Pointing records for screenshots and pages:
━━━━━━━━

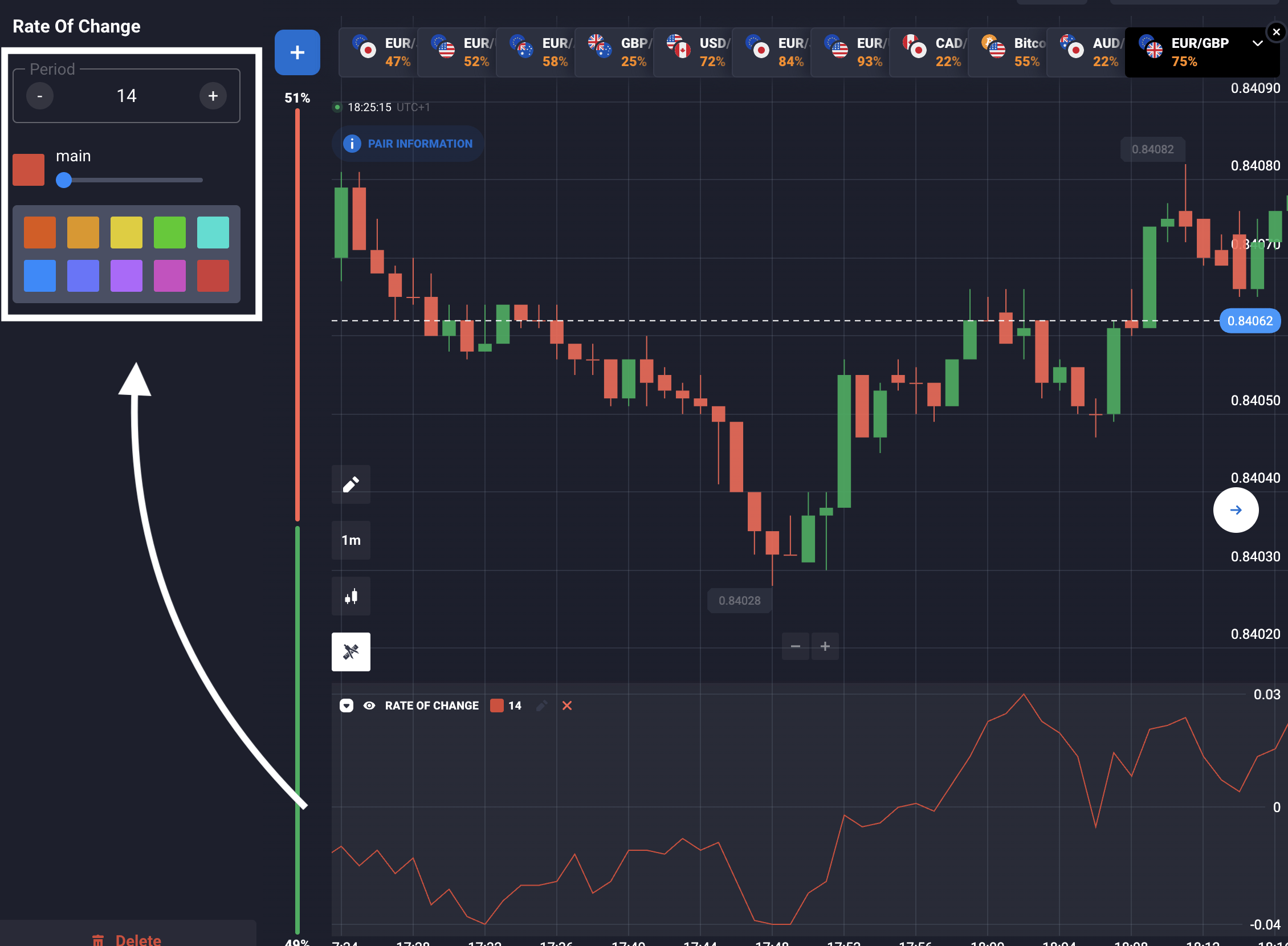Pick the green color swatch
This screenshot has height=946, width=1288.
[x=169, y=233]
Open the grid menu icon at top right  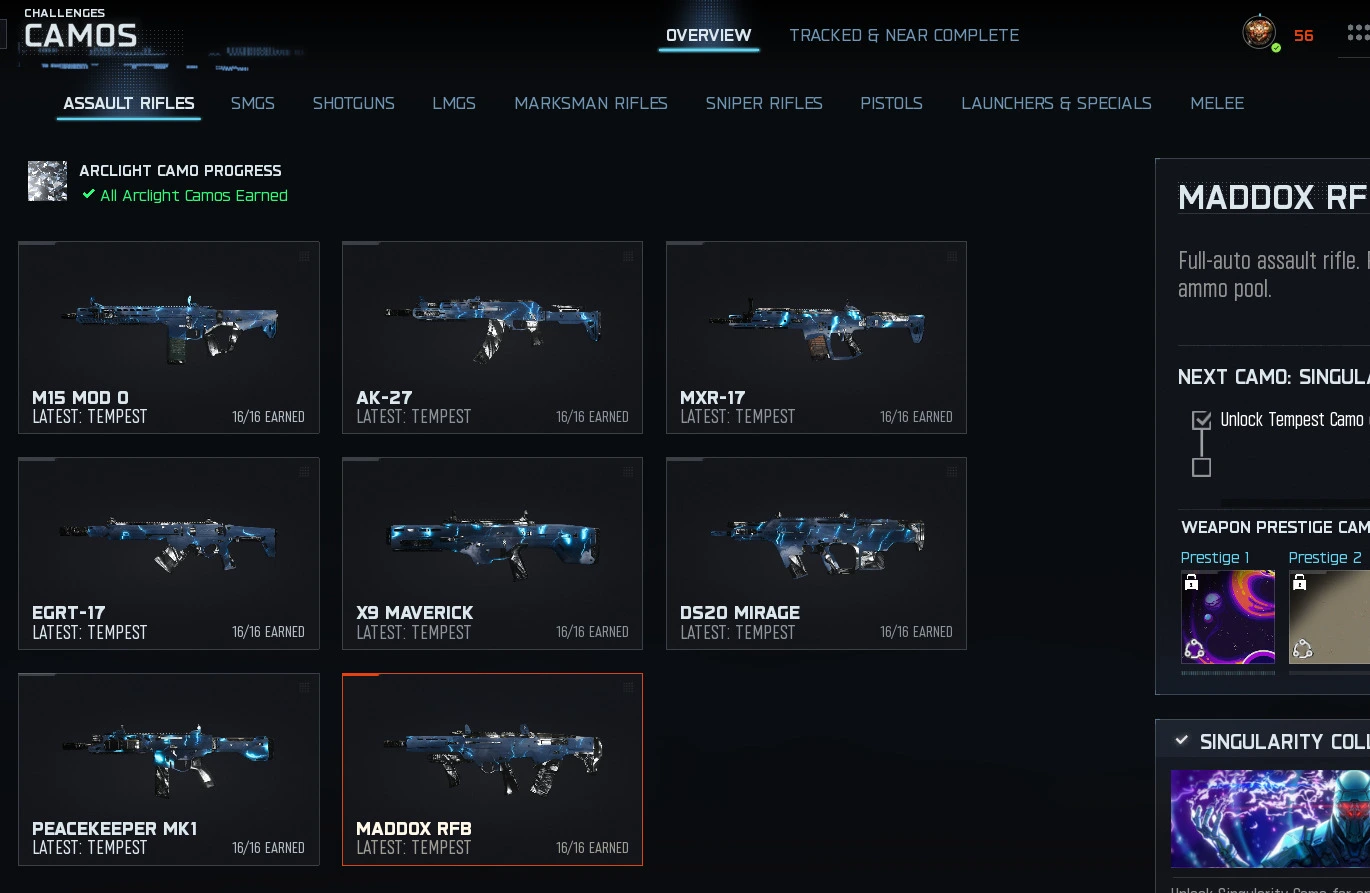(x=1358, y=35)
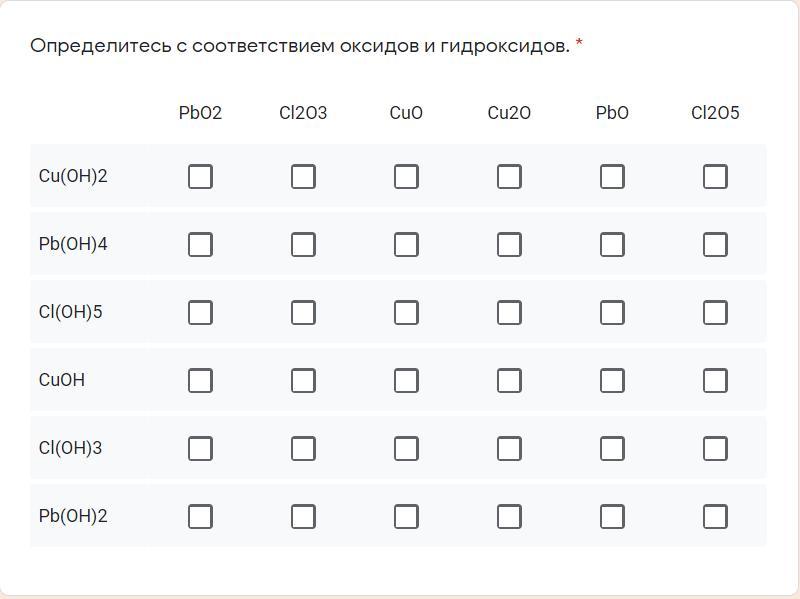Tick Pb(OH)2 checkbox under PbO2
The height and width of the screenshot is (599, 800).
tap(200, 517)
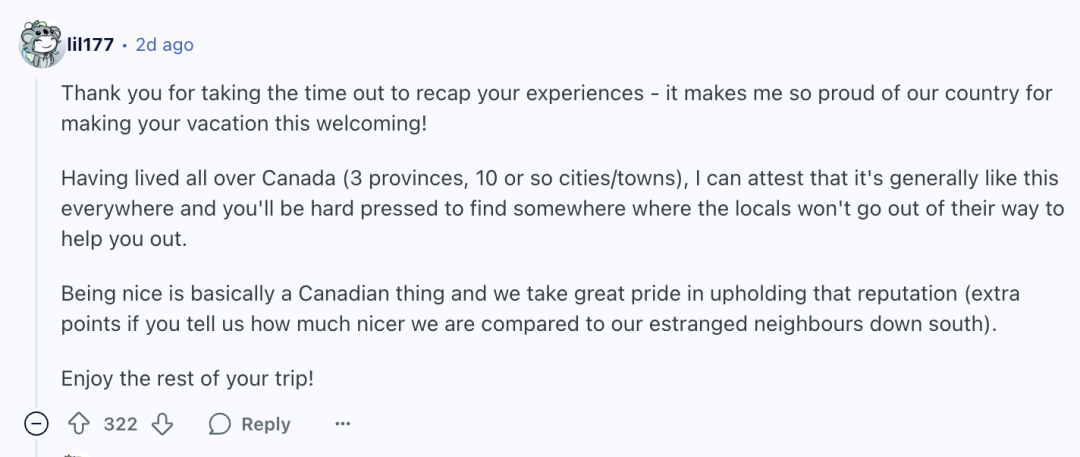Downvote lil177's comment

(x=162, y=424)

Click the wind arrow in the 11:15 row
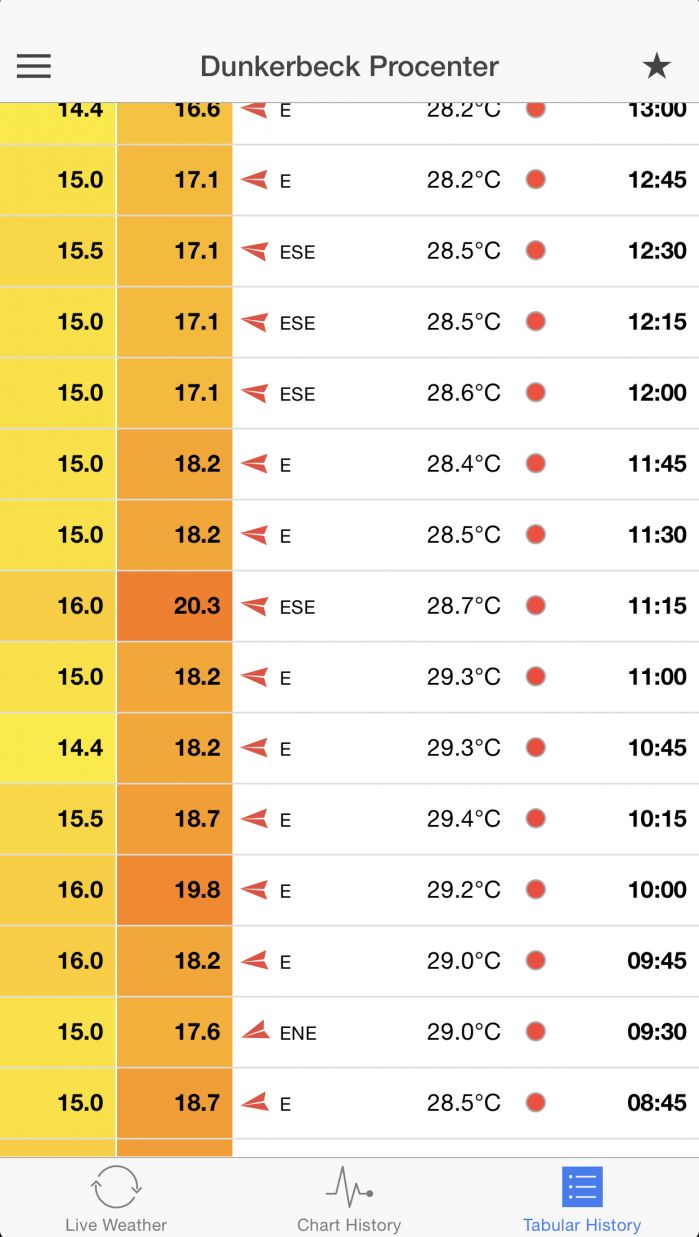pyautogui.click(x=255, y=606)
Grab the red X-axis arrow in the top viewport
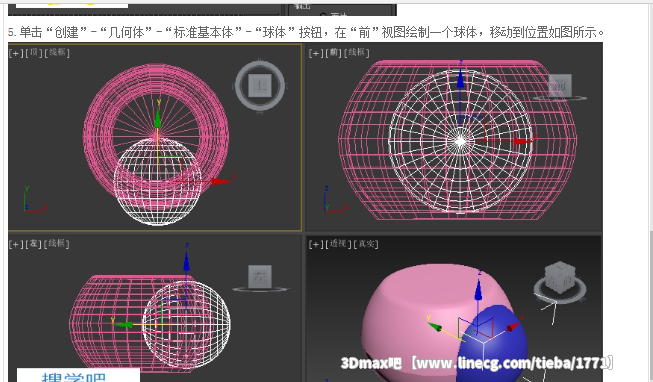The image size is (653, 382). (220, 181)
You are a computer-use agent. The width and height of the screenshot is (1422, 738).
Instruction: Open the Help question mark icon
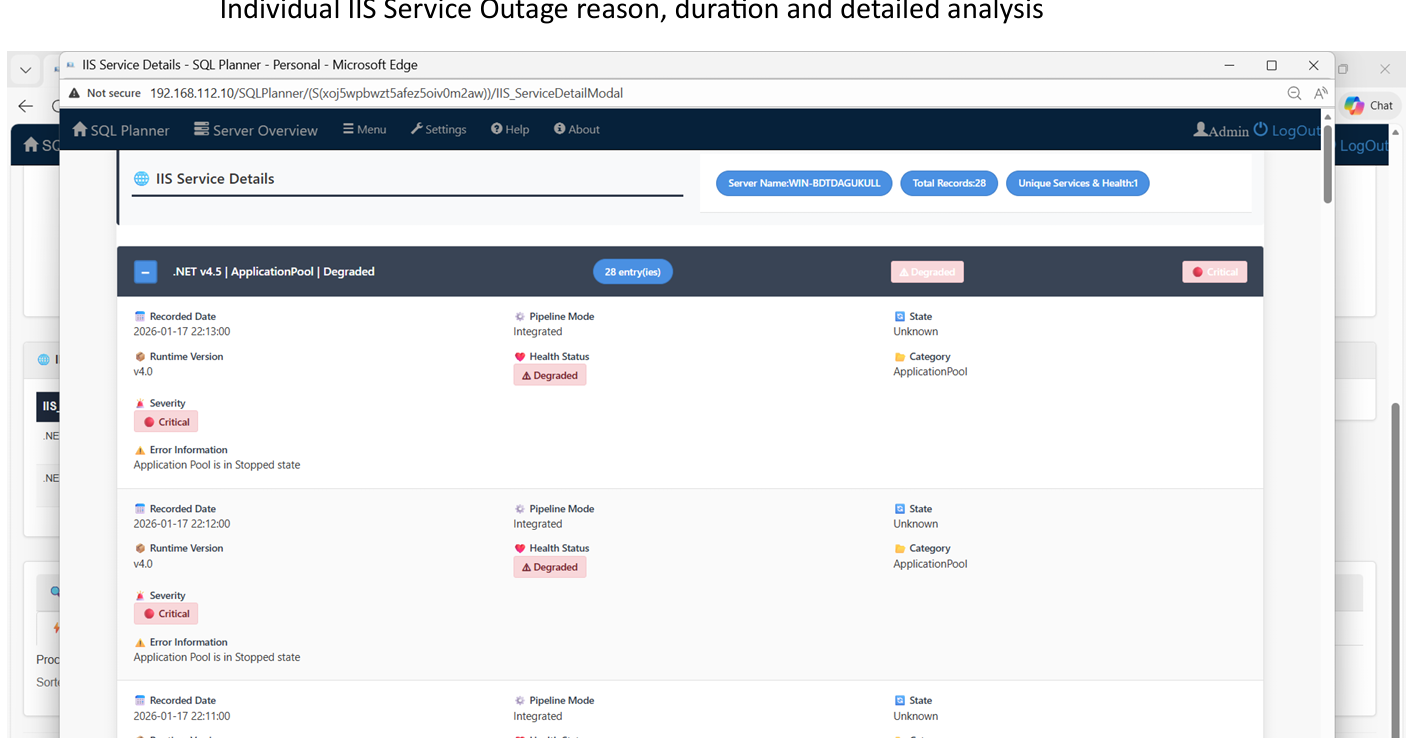click(495, 129)
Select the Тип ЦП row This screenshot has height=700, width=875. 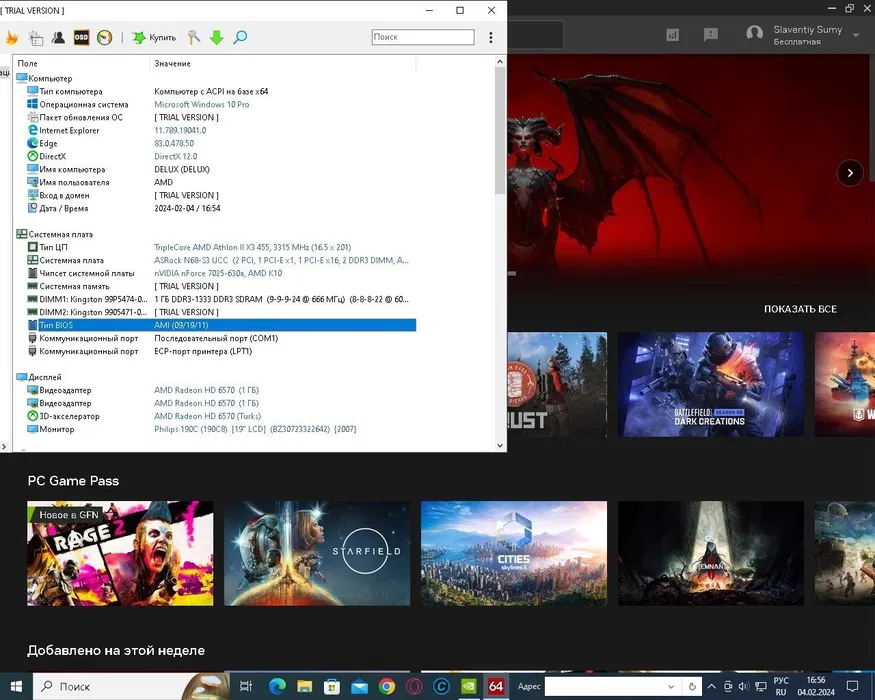coord(53,247)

━━━━━━━━

What is needed -> Can you arrange the rows in the stretch from the line containing "Grab the red X-axis arrow in the top viewport" through the line containing "click(495, 129)" as a two-column CSV with the headers instruction and coordinates, one CSV line per row? Put each row's text and its answer in a single quoted field, turn line breaks into spaces, and leave the pictures out.

Task response ->
instruction,coordinates
"Grab the red X-axis arrow in the top viewport","The image size is (653, 382). (220, 181)"
"You are a computer-use agent. The width and height of the screenshot is (1422, 738). Instruction: Open the Help question mark icon","click(495, 129)"